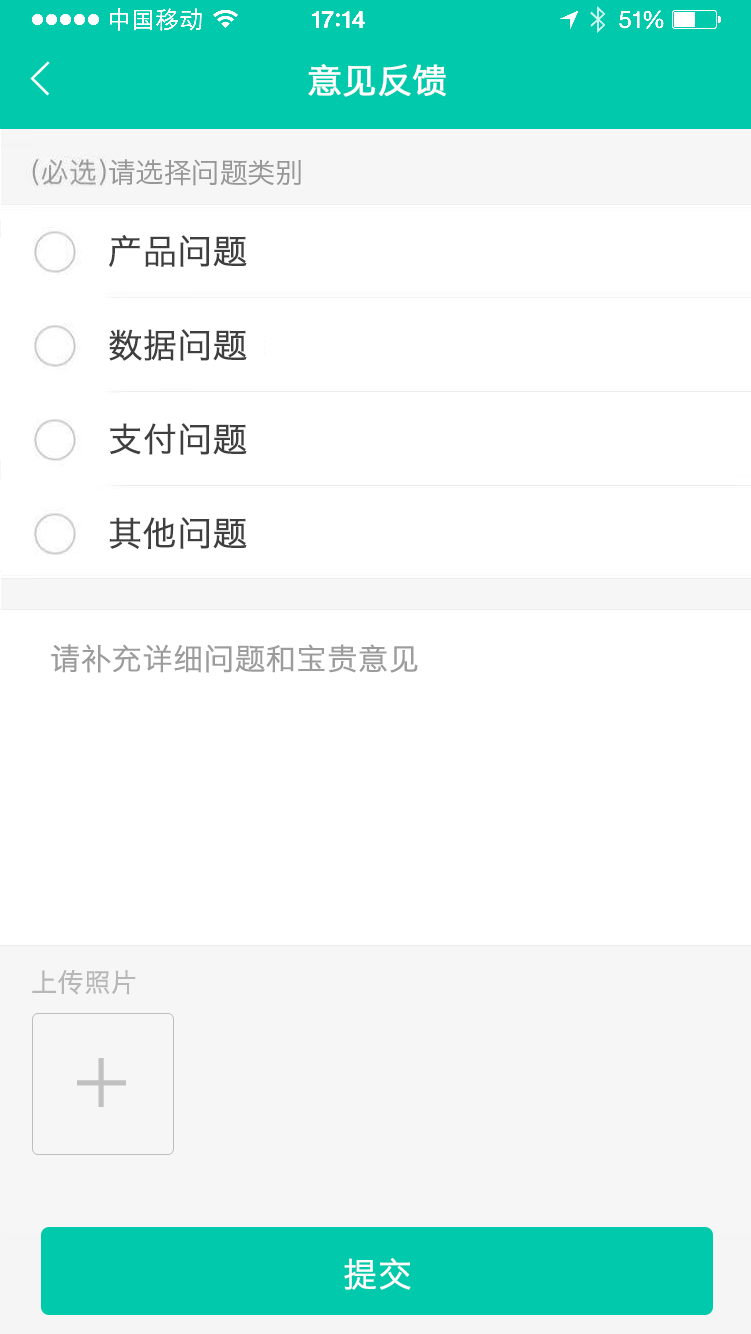Select the 数据问题 radio button
This screenshot has height=1334, width=751.
55,346
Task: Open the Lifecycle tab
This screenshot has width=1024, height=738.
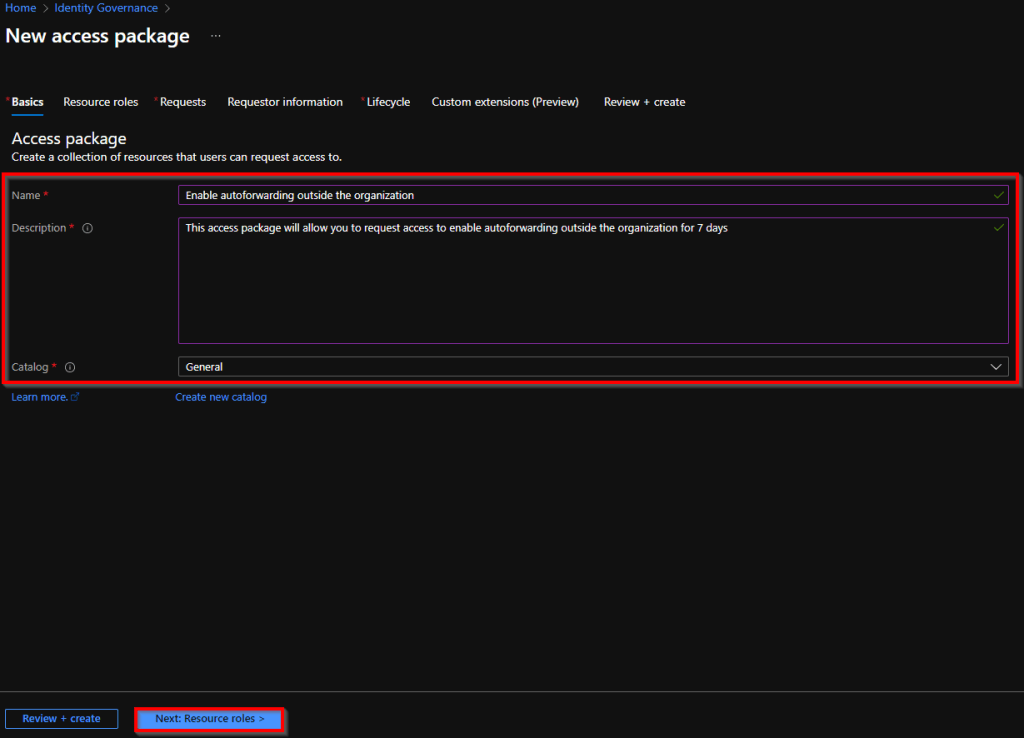Action: (x=388, y=102)
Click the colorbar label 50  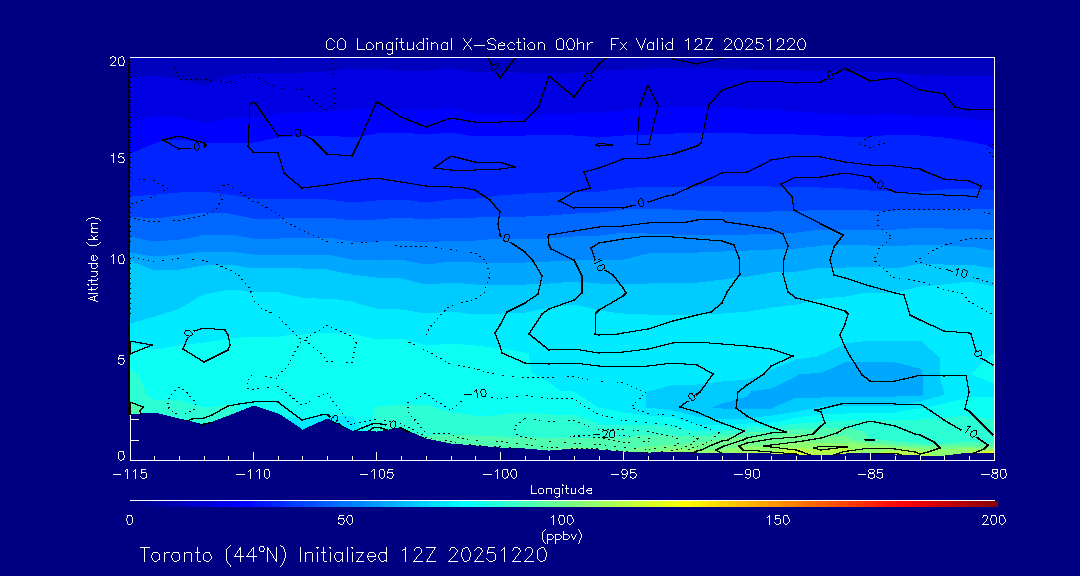point(345,520)
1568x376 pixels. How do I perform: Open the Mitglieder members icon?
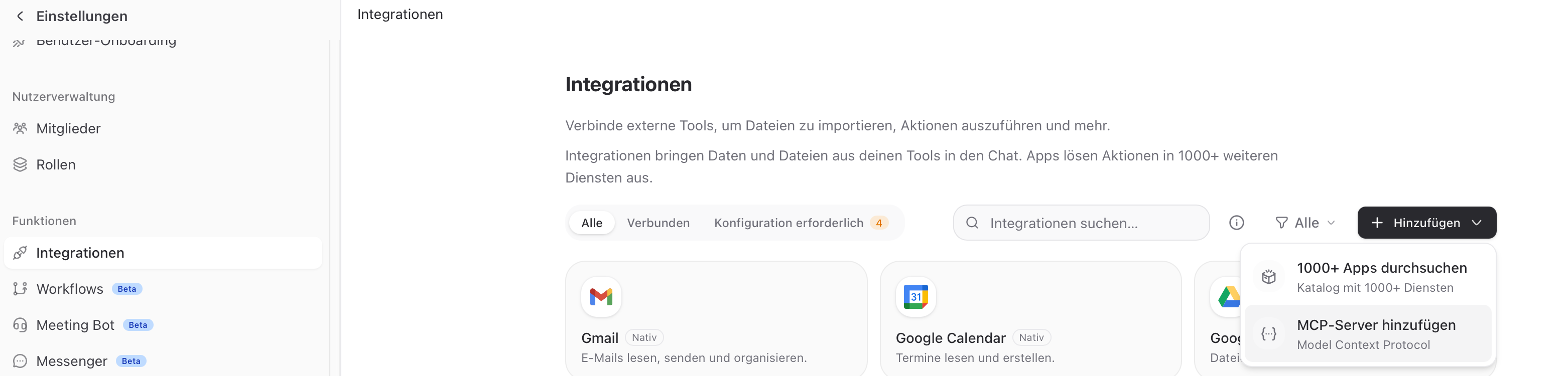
•••••
Exercise aim — Search the data for the string "Open". List each line that has it.

Your solution —
Task: Open the Lifecycle tab
1568x376 pixels. How do I perform: Open the Mitglieder members icon?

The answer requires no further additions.